What you are asked to do: For the entries below, count the lines that contain the word "icon" and reply with that number only.

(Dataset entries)

* * * *

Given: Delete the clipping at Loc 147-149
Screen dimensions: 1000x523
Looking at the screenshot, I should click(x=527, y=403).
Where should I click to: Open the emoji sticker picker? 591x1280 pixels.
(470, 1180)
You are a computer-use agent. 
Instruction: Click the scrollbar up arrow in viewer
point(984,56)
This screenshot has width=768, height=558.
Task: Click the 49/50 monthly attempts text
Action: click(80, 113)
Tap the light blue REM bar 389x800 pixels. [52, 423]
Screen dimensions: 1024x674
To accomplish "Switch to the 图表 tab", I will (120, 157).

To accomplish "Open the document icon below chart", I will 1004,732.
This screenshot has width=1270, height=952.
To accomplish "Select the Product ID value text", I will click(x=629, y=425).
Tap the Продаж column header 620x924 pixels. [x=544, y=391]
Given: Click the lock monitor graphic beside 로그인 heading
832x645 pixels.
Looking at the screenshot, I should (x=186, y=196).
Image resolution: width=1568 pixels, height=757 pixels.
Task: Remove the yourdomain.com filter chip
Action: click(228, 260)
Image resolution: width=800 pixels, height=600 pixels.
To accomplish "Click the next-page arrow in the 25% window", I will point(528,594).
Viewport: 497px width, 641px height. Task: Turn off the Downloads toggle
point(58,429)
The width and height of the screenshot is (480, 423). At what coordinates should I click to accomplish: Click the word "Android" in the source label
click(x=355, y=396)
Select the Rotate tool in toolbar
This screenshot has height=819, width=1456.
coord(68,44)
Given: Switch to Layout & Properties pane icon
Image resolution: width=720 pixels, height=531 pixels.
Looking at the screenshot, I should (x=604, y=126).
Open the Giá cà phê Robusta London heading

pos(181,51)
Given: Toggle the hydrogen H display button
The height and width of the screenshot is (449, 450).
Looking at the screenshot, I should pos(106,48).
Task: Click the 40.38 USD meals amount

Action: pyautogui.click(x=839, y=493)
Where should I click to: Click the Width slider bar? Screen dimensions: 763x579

* * * *

Your solution: 2